Subset selection has many uses in data visualization, but each use often has a specialized strategy or implementation. We propose a general strategy for organizing, designing, and prototyping subset selection for visualization by casting the problem in terms of multi-criterion optimization. This strategy allows us to select subsets for typical uses in data visualization. We can incorporate both standard and novel selection approaches using this strategy. It also provides several advantages. Objective functions encode criteria, representing the desired properties of a subset. The objectives can be selected, blended and tuned to meet the needs of particular visualizations. General purpose solvers can be used as an effective prototyping strategy. We applied the proposed strategy to example situations of designing visualizations using realistic example datasets, objectives, and charts. These demonstrate the effectiveness and flexibility of the strategy in common visualization uses such as decluttering scatterplots, summarizing datasets, or highlighting exemplars.
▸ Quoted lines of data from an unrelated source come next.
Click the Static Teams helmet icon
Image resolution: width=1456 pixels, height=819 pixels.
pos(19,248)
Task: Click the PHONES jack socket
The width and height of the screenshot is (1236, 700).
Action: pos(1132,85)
Once downloaded, installation is recommended to be done using using pip
and an environment manager. Dependencies can be installed from the requirements.txt
file:
pip install -r requirements.txt
The flexibleSubsetSelection package can be installed locally:
pip install .
Alternatively, if you want to modify the source code of the package, you can install it in editable mode:
pip install -e .
Once installed, the package can be imported, such as by:
import flexibleSubsetSelection as fss
The sets.py
module includes classes for datasets and their subsets. Dataset objects can be initialized from an existing source such as one loaded in a Pandas DataFrame or generated by random dataset generation. Processing the dataset prior to subsetting via scaling, binning, one-hot encoding, and other custom preprocessing functions is supported. Subsets can be created from a Dataset and an indicator vector indicating which items in the dataset to include in the subset. Datasets and Subsets can be saved and reloaded.
- Initialization: Initialize with tabular data or generate random data using methods in
generate.py
. - Preprocessing: Apply custom preprocessing functions.
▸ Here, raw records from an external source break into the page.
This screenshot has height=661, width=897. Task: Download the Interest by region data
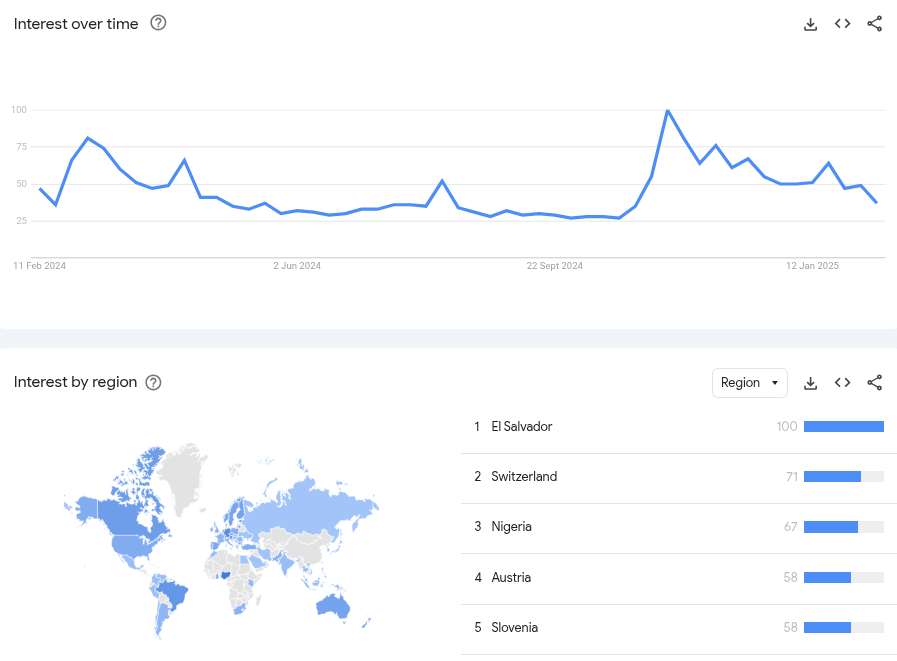(x=810, y=382)
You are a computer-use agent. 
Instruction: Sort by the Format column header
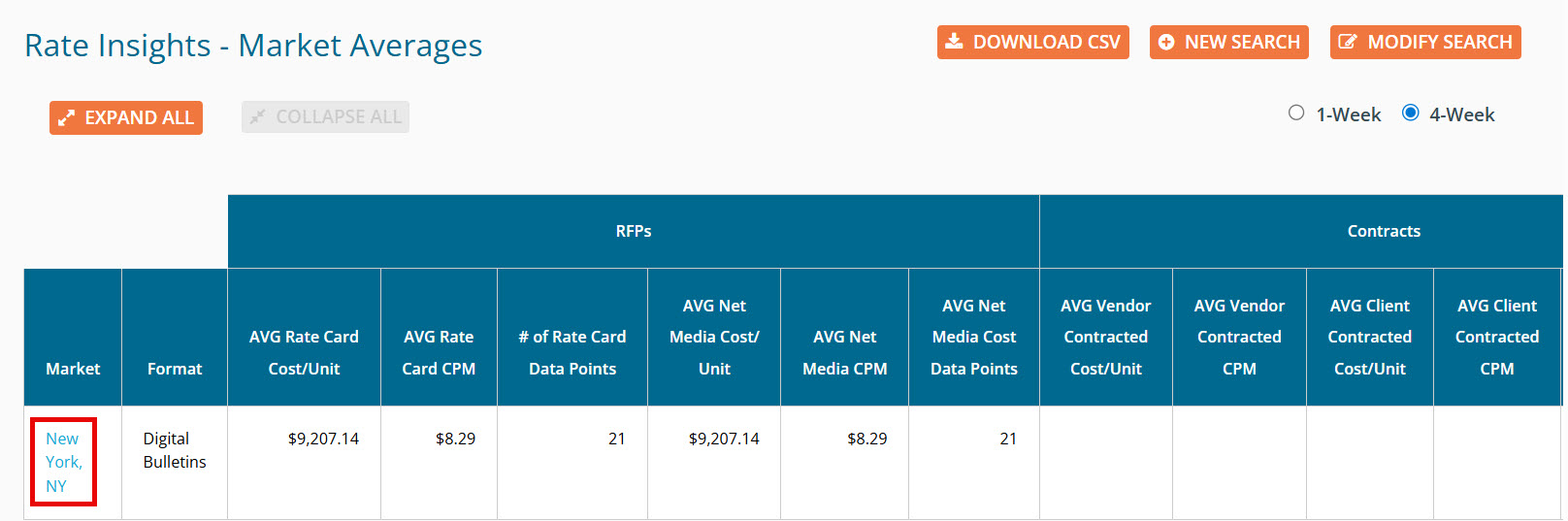tap(175, 369)
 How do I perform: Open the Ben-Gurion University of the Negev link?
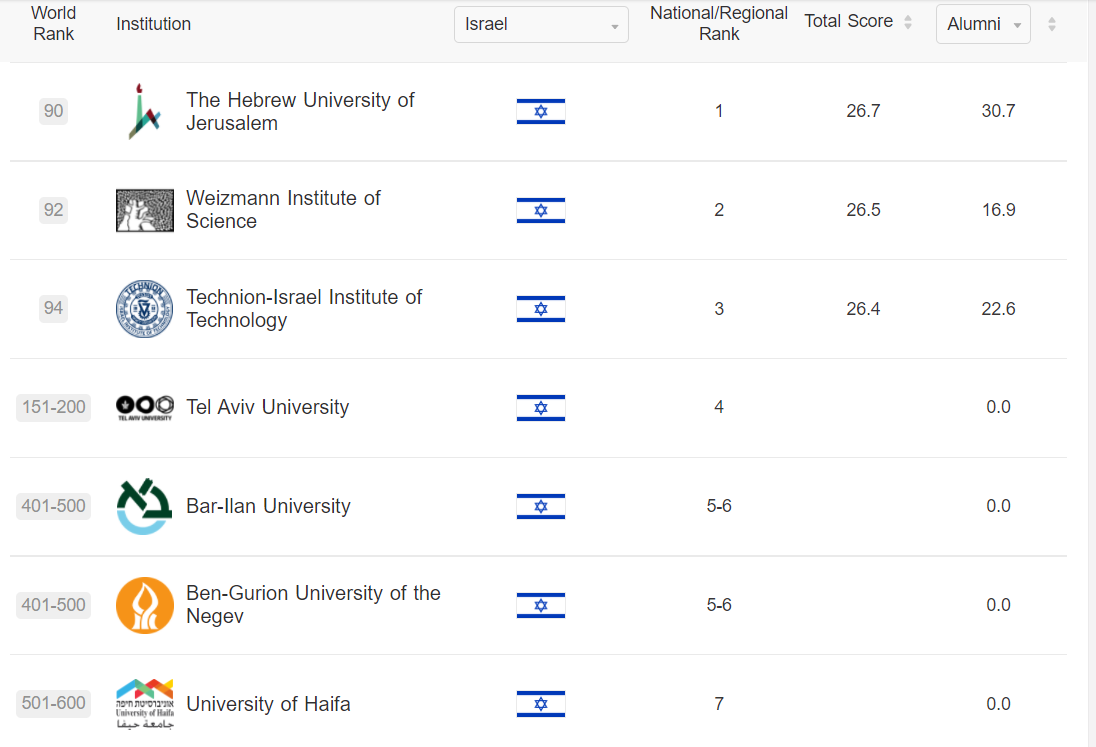click(313, 604)
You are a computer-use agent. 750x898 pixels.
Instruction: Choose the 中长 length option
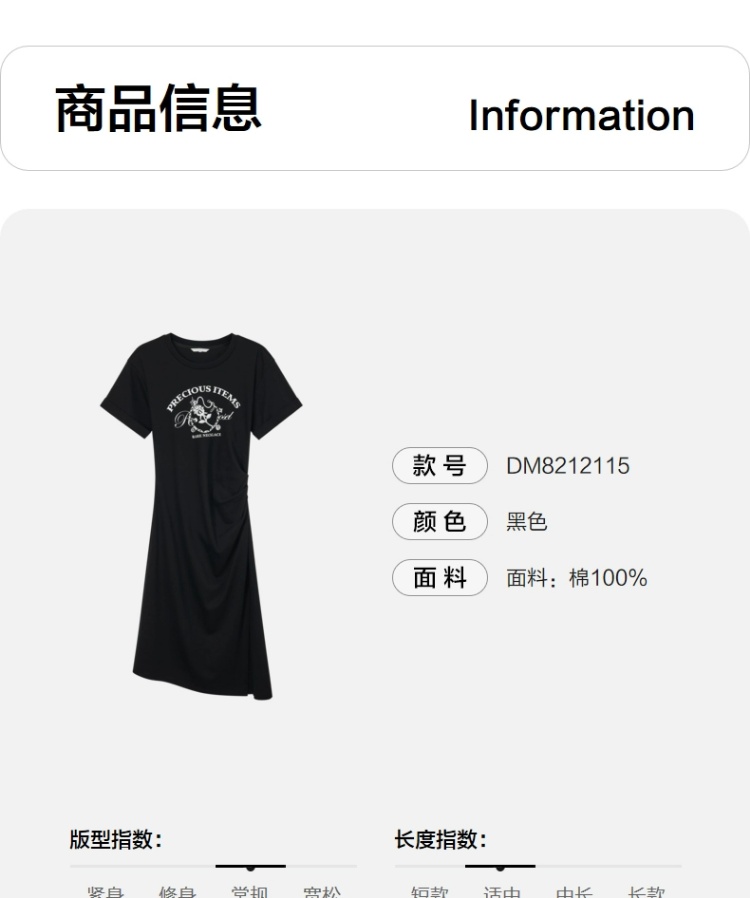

- Scaling: Scale dataset values within specified intervals.
- Binning: Convert continuous data into discrete intervals.
- One-Hot Encoding: Encode categorical variables into binary vectors.
- Saving: Save datasets as pickled or csv files.
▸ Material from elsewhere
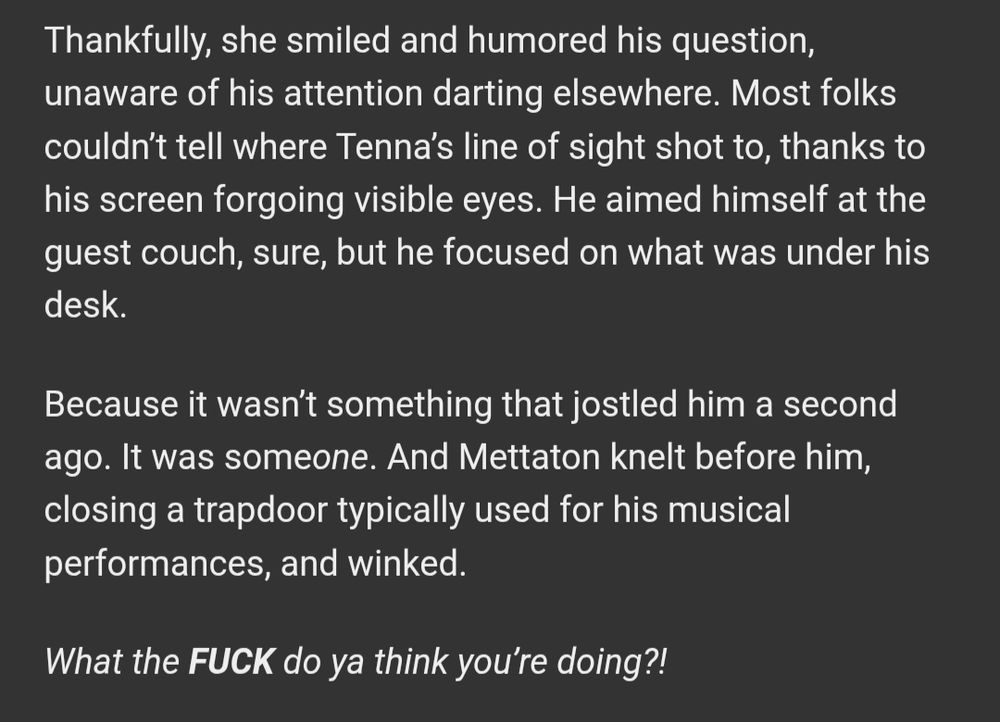Click the word winked

coord(406,563)
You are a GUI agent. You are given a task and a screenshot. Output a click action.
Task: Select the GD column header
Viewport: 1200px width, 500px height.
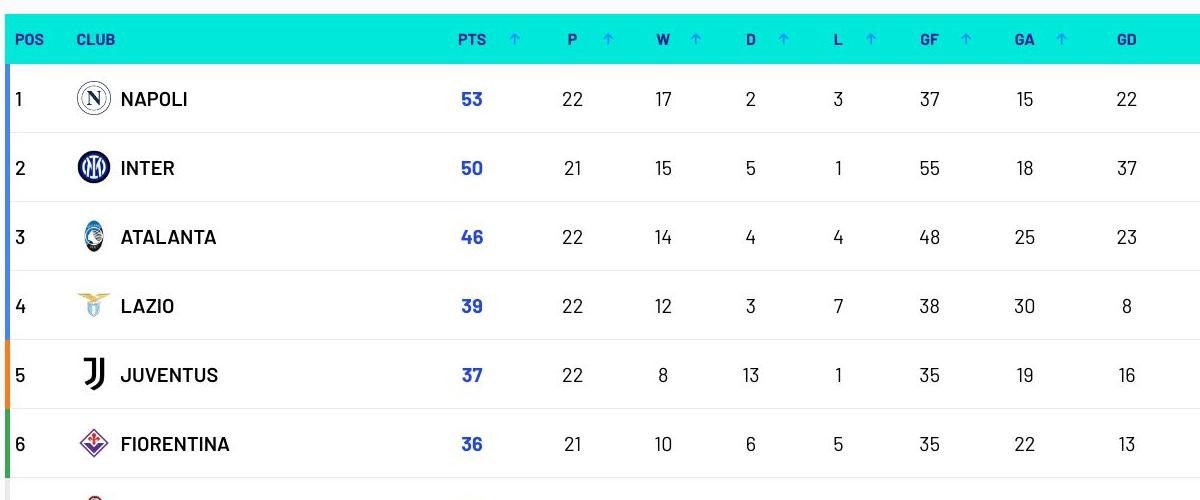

- Loading: Load datasets from pickled or csv files.
dataset = fss.Dataset(randTypes="multimodal", size=(500, 10), seed=123)
dataset.save("../data/myNewDataset", fileType="csv")
The Subset
class represents subsets of datasets specified by indicator vectors.
- Initialization: Initialize a subset from a
Dataset
based on an indicator vectorz
. - Saving: Save datasets as pickled or csv files.
- Loading: Load datasets from pickled or csv files.
subset = fss.Subset(dataset, z)
subset.save("../data/myNewSubset", fileType="csv")
The generate.py
module provides functions for generating random datasets based on various distribution types using numpy, scipy, and sklearn. Distribution types include uniform
, binary
, categorical
, normal
, multimodal
, skew
, and blobs
. Specify the random generation type when creating datasets using the randTypes
parameter of Dataset
as a string name or a list of string names per column of the new Dataset.
skewDataset = fss.Dataset(randTypes="skew", size=(1000, 2))
variedDataset = fss.Dataset(randTypes=["skew", "normal", "multimodal"], size=(1000, 3))
The loss.py
module provides classes and functions for defining multi-criterion and single-criterion loss functions, as well as various metric functions for evaluating datasets and subsets.
The MultiCriterion
class defines a multi-criterion loss function using a set of objective functions, parameters, and optional weights. It allows combining multiple objectives into a single loss function for subset selection.
- Initialization: Initialize with a list of objective functions, parameters for each objective, and optional weights.
- Calculate: Compute the overall loss function by evaluating each objective function with its corresponding parameters and combining them with weights.
objectives = [fss.loss.earthMoversDistance, fss.loss.distinctiveness]
parameters = [{"dataset": dataset.dataArray},
{"solveArray": "distances", "selectBy": "matrix"}]
weights = np.array([1000, 0.1])
solveMethod.loss = fss.loss.MultiCriterion(objectives, parameters, weights=weights)
The UniCriterion
class defines a single-criterion loss function with an objective function and optional parameters for subset selection.
- Initialization: Initialize with an objective function, solve array name, selection method, and additional parameters.
- Calculate: Compute the loss by evaluating the objective function on the selected subset for given parameters.
dataset.preprocess(distances = fss.loss.distanceMatrix)
solveMethod.loss = fss.UniCriterion(objective = fss.loss.distinctiveness,
solveArray = "distances",
selectBy = "matrix")
The Solver
class encapsulates a solver with an algorithm and loss function for subset selection.
- Initialization: Initialize with a solve algorithm and a loss function.
- Solve: Execute the algorithm on a specified dataset using optional parameters.
solveMethod = fss.Solver(algorithm=fss.solver.greedyMinSubset, loss=lossFunction)
The plot
module provides functions for configuring and creating plots of datasets and subsets using the Matplotlib and Seaborn libraries.
- Color Class: Define color palettes and color bars for consistent visualization.
- moveFigure: Move the upper-left corner of a figure to a specified pixel position.
- clearAxes: Clear all axes in a given figure.
- removeAxes: Remove all axes from a given figure.
- setPickEvent: Set a pick event on a figure, invoking a specified function upon selection.
Functions that take datasets and/or subsets and generate corresponding plots. Including scatter
, parallelCoordinates
, and histogram
.
# Initialize color and plot settings
color = fss.plot.Color()
fss.plot.initialize(color)
# Create a scatterplot
fss.plot.scatter(ax, color, dataset, subset, alpha=0.5)
Data is stored in the data
folder, which contains subdirectories containing saved pickle files of pandas dataframes representing randomly generated data and calculated subsets used in this project. Example datasets used are in the data/exampleDatasets
subdirectory.
Figures are stored in the figures
directory as PDFs.
A series of example demonstration Jupyter Notebooks can be found in the jupyter
directory.